Two fighter jets passed within 300ft of each other in a near miss close to an RAF base, a report has disclosed.
The air incident, involving a Tornado and a Typhoon, happened near Lossiemouth in Moray on the morning of August 17 last year.
It was the subject of a safety investigation and the findings of a report by the UK Airprox Board have now been published.
Officials concluded that “safety margins had been much reduced below the norm” during the incident.
The Tornado pilot, the last in a formation of four, had just become airborne at around 9.50am when he became aware of a flash on his left hand side.
He turned his head to see a Typhoon “obviously reversing its turn away from him”, the report states.
The Typhoon pilot became aware of the Tornado “climbing out and in close proximity on the inside of his turn”.
Both pilots assessed the collision risk as being “medium”.
The two jets came within 286ft of each other during the incident, the report notes.
It concluded that the mid-air event happened because the Typhoon pilot “did not integrate effectively with the departing Tornado”.
Further contributory factors - including the extended break of the Typhoon around the village and the fact the airborne jets were not told about the departing Tornados - were noted.
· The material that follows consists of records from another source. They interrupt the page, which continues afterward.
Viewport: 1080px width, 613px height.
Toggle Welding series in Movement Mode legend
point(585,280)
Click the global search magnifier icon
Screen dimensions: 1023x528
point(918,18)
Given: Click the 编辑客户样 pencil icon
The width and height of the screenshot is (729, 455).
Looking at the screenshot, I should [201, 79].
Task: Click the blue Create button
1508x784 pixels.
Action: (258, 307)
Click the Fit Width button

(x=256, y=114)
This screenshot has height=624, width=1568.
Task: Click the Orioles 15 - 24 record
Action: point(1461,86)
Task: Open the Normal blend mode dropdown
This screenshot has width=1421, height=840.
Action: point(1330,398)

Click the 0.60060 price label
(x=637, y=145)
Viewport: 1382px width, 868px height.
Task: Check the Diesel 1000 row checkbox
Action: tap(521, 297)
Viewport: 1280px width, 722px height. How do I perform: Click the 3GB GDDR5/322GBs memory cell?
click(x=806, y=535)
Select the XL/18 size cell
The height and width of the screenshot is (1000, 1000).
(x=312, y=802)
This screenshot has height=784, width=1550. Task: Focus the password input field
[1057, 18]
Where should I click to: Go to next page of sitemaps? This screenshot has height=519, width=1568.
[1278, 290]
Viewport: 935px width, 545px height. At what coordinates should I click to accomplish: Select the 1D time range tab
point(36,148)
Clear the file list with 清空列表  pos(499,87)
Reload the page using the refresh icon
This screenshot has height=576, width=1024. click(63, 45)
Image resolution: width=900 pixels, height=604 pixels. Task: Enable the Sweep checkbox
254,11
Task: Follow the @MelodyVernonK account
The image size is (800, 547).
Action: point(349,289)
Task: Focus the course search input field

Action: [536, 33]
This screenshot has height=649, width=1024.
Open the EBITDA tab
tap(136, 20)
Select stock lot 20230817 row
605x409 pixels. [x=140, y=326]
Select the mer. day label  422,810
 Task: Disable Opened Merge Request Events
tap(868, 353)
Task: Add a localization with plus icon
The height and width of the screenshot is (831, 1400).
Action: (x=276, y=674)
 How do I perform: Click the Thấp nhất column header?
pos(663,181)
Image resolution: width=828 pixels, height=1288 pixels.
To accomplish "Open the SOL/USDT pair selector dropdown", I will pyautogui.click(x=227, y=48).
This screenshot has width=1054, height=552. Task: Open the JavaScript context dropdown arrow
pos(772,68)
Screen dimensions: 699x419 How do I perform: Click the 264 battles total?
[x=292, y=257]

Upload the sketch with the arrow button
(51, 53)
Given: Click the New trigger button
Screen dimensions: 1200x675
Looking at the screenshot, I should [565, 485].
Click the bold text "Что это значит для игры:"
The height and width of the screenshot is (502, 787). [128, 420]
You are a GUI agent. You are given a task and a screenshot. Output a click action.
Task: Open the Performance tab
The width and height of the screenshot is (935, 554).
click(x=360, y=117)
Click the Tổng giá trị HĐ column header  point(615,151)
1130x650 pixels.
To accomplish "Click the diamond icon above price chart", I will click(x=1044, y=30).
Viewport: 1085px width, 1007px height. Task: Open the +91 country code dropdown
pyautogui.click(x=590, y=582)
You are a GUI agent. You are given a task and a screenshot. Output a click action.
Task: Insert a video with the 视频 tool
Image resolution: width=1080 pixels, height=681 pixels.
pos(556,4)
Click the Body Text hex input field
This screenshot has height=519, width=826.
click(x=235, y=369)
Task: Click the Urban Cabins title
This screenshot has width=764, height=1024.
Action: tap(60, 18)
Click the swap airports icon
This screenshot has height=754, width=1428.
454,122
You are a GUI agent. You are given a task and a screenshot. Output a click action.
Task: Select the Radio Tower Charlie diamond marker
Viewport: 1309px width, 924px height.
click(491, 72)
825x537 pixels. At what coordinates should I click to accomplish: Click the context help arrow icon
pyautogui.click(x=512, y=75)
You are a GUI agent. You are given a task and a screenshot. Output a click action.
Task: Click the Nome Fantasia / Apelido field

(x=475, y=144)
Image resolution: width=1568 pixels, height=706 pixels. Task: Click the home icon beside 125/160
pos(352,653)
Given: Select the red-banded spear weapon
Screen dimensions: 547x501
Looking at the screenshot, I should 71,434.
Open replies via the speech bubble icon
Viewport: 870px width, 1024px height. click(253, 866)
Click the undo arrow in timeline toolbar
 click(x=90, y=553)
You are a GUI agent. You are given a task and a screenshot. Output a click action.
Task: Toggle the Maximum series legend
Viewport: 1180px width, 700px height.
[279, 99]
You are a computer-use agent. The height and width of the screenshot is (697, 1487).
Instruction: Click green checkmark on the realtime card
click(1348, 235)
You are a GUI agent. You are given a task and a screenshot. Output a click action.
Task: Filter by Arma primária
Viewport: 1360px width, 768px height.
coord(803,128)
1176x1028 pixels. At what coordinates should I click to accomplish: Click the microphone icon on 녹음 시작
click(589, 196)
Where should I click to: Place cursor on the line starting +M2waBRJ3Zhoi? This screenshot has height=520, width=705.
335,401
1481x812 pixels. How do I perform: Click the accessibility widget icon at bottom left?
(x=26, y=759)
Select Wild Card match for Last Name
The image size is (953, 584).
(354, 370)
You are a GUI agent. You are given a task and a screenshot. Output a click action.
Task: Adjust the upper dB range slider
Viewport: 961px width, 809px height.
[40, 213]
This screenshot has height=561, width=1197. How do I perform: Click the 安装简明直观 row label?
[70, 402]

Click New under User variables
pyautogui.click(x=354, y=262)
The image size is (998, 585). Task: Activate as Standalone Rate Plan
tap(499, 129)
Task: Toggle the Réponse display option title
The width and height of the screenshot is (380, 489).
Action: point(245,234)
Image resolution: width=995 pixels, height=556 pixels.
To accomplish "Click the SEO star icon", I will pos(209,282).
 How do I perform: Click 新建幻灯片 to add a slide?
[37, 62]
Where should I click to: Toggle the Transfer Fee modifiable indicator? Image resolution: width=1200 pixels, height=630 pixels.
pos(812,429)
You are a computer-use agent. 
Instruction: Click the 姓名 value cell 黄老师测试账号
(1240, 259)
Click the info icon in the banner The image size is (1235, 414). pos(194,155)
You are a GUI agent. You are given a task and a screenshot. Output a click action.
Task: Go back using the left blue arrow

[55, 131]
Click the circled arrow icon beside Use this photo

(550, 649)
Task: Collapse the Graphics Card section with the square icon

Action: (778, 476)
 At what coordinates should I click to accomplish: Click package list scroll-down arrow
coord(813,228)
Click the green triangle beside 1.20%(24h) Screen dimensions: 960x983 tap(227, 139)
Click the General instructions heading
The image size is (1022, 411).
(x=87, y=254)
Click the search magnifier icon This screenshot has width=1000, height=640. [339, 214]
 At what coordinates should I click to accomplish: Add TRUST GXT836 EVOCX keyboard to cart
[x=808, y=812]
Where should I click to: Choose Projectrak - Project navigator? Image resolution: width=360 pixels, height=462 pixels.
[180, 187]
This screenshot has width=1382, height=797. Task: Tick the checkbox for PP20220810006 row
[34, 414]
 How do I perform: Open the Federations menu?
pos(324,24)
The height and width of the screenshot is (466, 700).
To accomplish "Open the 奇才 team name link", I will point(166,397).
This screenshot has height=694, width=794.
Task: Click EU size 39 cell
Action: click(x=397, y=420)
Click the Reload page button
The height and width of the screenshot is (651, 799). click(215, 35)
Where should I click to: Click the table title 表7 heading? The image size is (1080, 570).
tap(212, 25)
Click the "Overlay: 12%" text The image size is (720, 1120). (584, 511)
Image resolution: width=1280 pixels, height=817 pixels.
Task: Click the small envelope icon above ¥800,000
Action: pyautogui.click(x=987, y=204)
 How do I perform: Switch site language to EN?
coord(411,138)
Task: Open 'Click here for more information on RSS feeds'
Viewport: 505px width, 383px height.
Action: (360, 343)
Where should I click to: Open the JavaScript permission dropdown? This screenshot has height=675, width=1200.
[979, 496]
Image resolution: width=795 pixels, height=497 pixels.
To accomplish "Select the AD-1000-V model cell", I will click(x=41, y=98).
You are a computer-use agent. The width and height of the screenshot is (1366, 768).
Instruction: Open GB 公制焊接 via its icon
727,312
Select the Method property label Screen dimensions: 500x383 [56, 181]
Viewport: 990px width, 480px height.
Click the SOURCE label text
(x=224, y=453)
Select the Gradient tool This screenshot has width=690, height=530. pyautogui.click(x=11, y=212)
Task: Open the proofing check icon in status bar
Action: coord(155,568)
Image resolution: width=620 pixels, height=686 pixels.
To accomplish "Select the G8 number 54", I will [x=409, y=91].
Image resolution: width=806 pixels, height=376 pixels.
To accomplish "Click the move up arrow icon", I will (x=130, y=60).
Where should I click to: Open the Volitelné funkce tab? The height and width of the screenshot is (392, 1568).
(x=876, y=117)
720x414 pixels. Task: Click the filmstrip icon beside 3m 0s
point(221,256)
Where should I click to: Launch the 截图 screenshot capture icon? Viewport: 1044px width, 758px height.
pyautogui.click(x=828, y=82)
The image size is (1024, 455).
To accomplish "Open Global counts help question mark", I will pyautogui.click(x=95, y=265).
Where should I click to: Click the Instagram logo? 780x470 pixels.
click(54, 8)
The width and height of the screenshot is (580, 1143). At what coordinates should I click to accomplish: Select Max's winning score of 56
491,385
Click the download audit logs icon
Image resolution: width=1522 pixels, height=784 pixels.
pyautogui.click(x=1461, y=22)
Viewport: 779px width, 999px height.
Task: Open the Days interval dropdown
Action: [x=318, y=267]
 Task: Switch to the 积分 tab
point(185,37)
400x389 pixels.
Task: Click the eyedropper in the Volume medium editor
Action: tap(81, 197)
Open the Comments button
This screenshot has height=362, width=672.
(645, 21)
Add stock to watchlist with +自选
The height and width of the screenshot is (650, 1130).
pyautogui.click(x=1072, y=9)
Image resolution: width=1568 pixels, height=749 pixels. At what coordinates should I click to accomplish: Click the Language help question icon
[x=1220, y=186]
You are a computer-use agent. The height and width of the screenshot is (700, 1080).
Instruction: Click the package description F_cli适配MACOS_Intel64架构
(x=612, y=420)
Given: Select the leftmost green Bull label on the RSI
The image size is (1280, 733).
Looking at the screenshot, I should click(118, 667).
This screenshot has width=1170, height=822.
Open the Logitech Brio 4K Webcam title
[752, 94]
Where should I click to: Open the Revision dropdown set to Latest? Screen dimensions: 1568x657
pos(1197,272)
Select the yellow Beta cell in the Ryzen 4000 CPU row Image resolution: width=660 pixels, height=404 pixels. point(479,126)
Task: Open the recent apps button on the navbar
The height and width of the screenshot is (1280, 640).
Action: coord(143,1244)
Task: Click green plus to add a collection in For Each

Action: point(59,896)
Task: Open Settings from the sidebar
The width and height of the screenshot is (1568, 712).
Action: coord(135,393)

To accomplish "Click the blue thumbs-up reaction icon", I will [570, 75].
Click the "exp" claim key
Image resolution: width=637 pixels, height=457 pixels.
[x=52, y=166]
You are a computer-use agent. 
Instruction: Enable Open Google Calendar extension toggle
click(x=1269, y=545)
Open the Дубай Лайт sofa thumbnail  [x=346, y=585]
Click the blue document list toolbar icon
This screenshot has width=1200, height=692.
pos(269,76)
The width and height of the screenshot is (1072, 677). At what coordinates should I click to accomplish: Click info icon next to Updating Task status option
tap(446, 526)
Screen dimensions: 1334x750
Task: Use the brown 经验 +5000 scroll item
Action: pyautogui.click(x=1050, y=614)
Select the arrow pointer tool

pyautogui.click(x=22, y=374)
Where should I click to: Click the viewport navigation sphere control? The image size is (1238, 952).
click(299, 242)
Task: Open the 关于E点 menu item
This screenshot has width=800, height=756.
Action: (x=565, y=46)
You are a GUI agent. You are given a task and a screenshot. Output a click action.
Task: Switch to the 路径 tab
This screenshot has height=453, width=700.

Experts also found that the Tornado’s traffic collision avoidance system (TCAS) had not alerted the pilot to the nearby aircraft and was therefore “ineffective” during the incident.
The board found that safety investigators’ conclusion that the TCAS had “simply not warmed up in time” was probably correct.
There was little the Tornado pilot could or should have done differently in the circumstances, the report found.
It assessed the degree of risk at level B, meaning the safety of the aircraft was not assured.
A number of recommendations have already been made and enacted following the event, the report states.